### WHAT TO DO
Any picture must be dropped, but each line of the data should be duplicated exactly.

Collected data:

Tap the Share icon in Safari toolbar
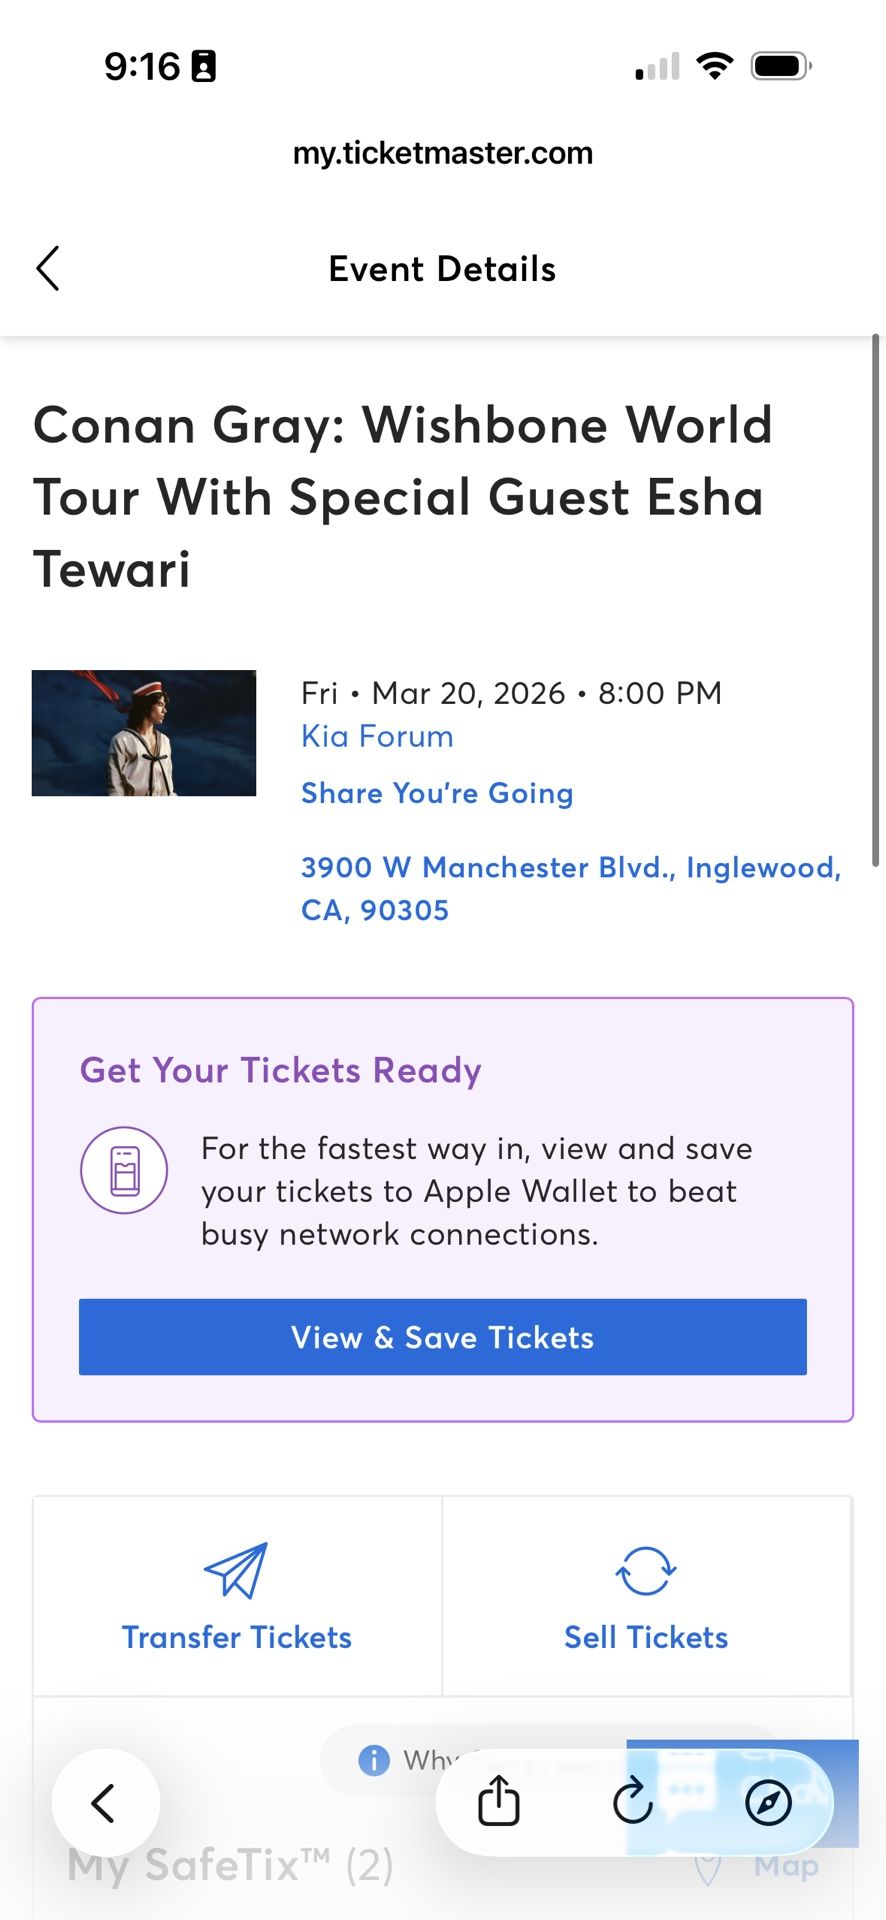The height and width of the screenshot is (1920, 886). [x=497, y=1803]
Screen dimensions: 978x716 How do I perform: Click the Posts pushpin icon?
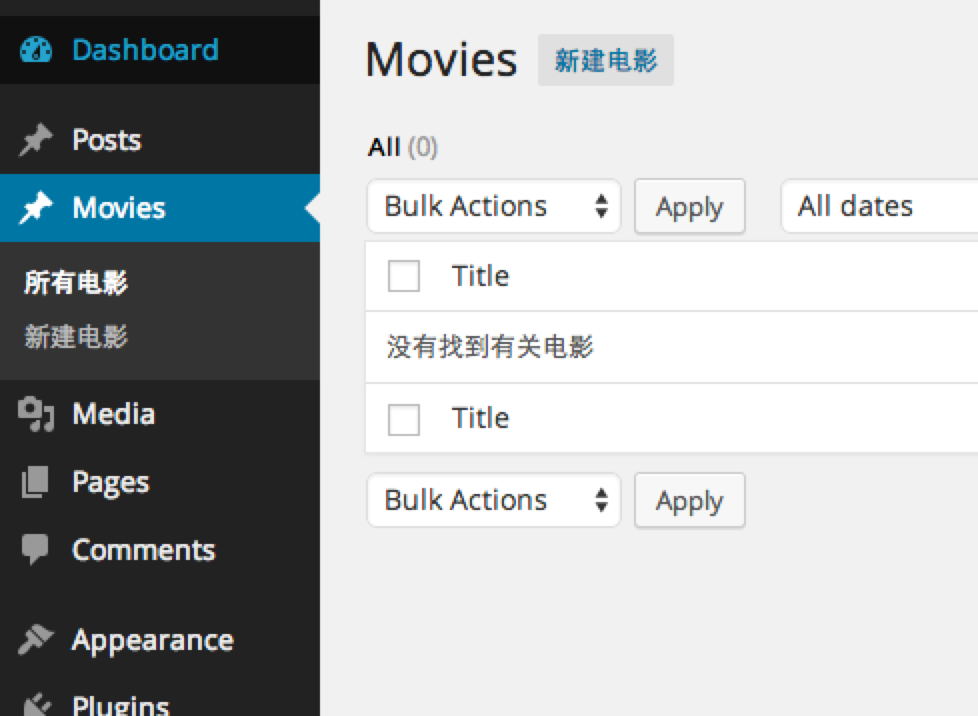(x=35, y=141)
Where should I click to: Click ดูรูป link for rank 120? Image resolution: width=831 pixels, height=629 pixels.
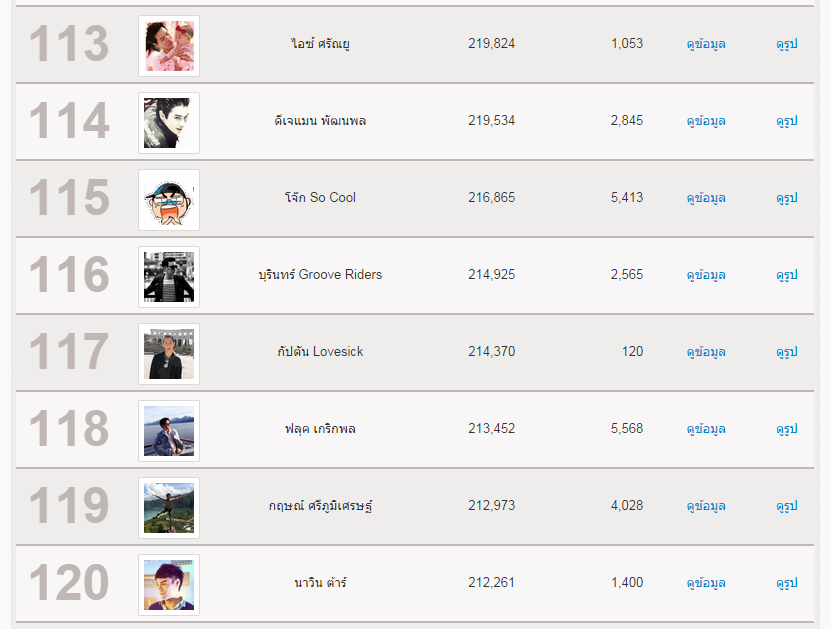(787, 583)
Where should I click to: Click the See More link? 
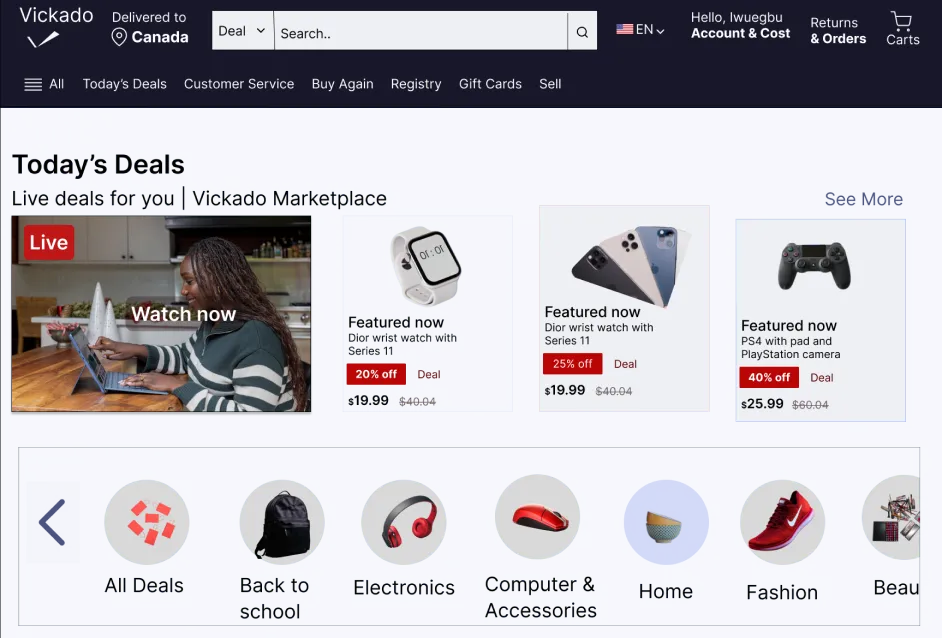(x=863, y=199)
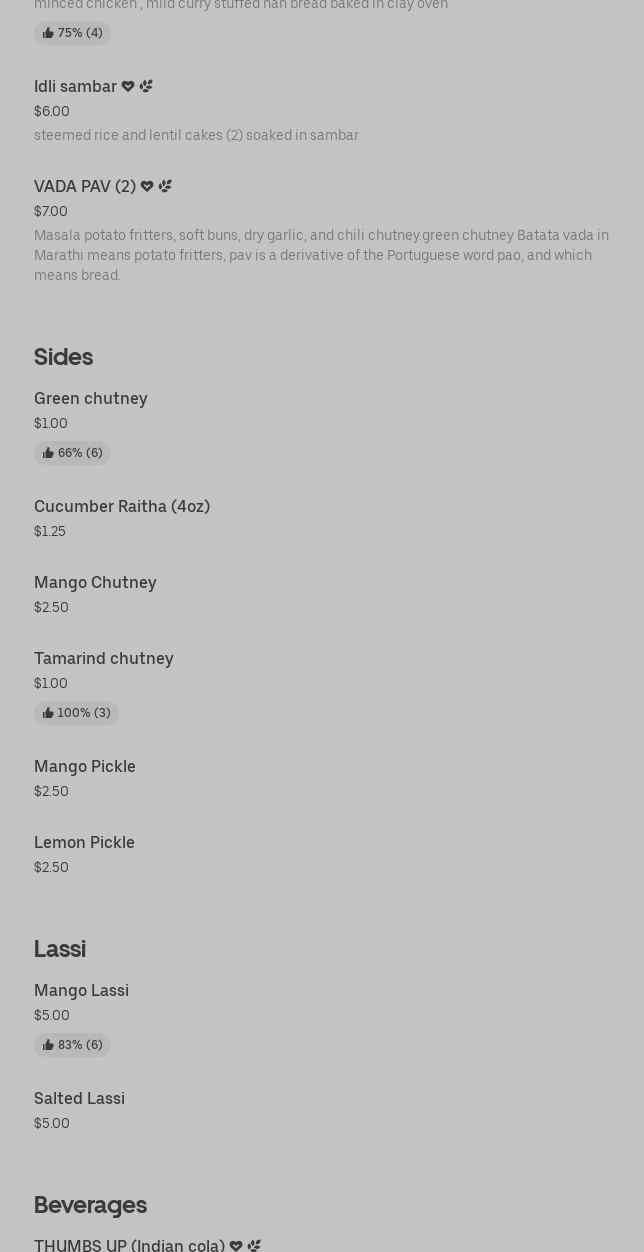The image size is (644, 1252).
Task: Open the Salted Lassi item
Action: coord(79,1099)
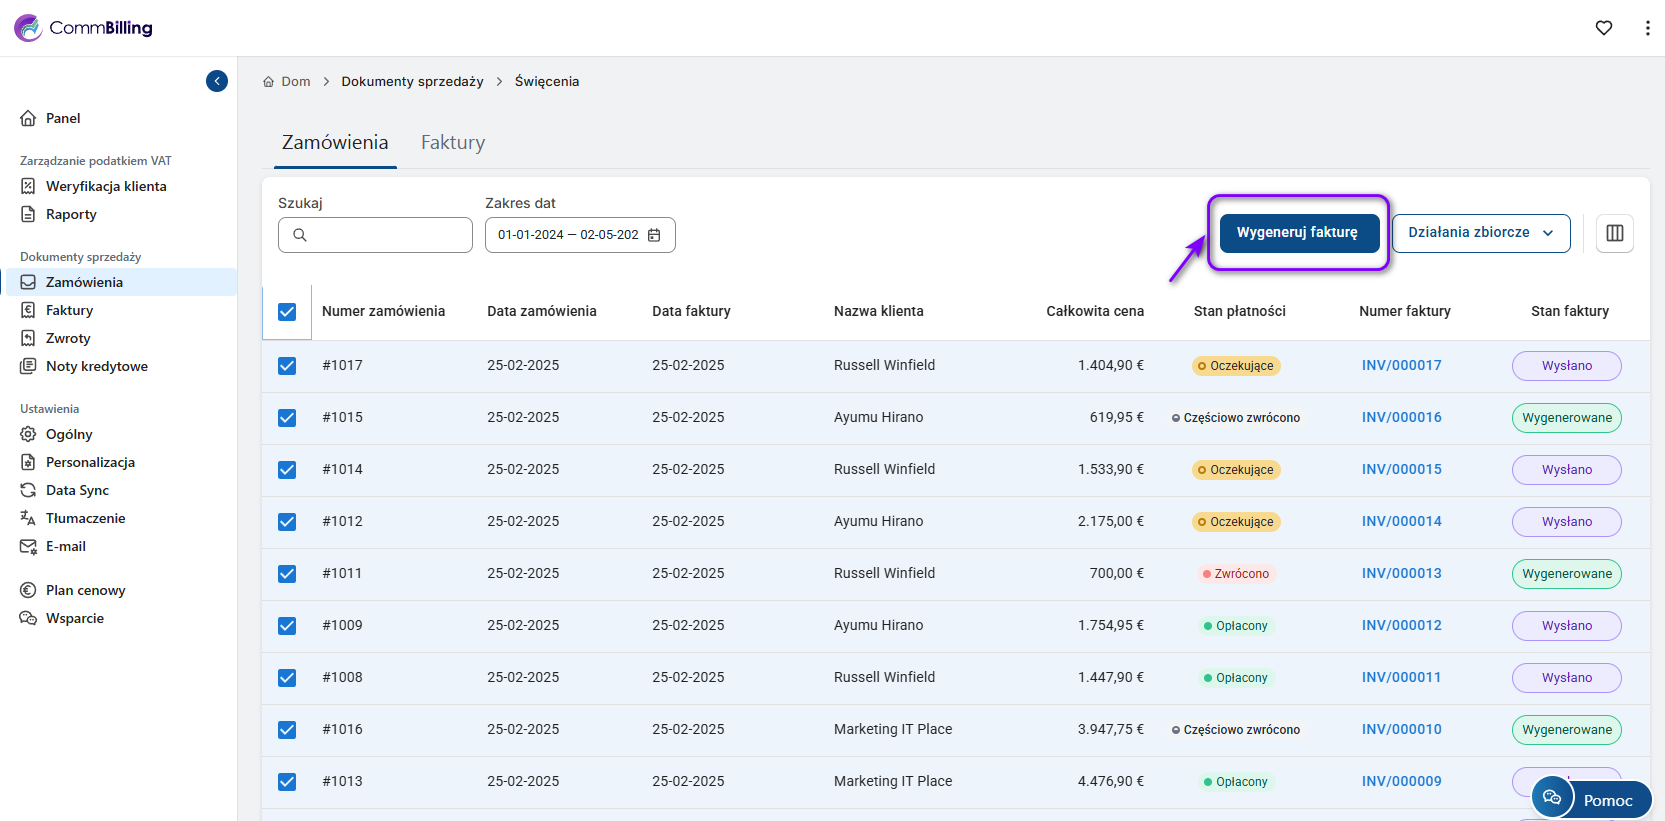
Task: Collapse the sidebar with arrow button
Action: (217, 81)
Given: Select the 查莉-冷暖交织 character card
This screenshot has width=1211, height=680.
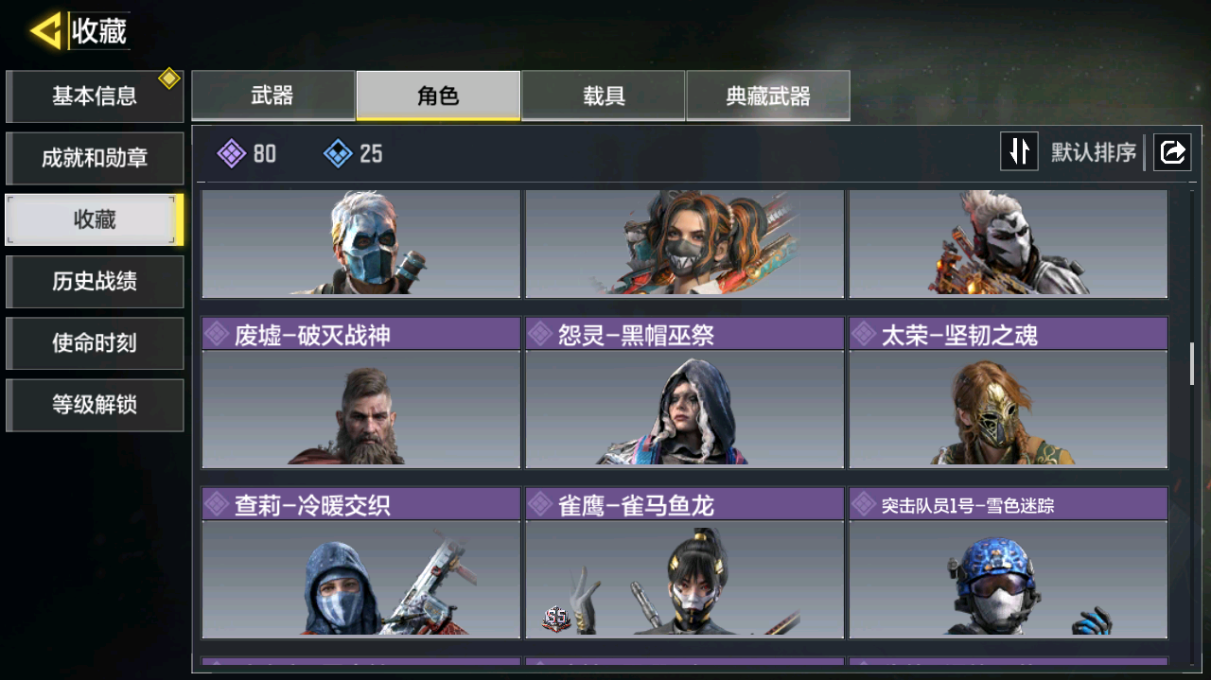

### SOLUTION TO THIS TASK
Tap the Share icon in Safari toolbar
The height and width of the screenshot is (1920, 886). [x=497, y=1803]
Screen dimensions: 978x716 How do I perform: Click the Posts pushpin icon?
(x=35, y=141)
Where should I click to: Click ดูรูป link for rank 120? Image resolution: width=831 pixels, height=629 pixels.
(787, 583)
Where should I click to: Click the See More link? 
(x=863, y=199)
The image size is (644, 1252).
Task: Open the Salted Lassi item
Action: coord(79,1099)
Task: Collapse the sidebar with arrow button
Action: (217, 81)
Given: Select the 查莉-冷暖交织 character card
This screenshot has width=1211, height=680.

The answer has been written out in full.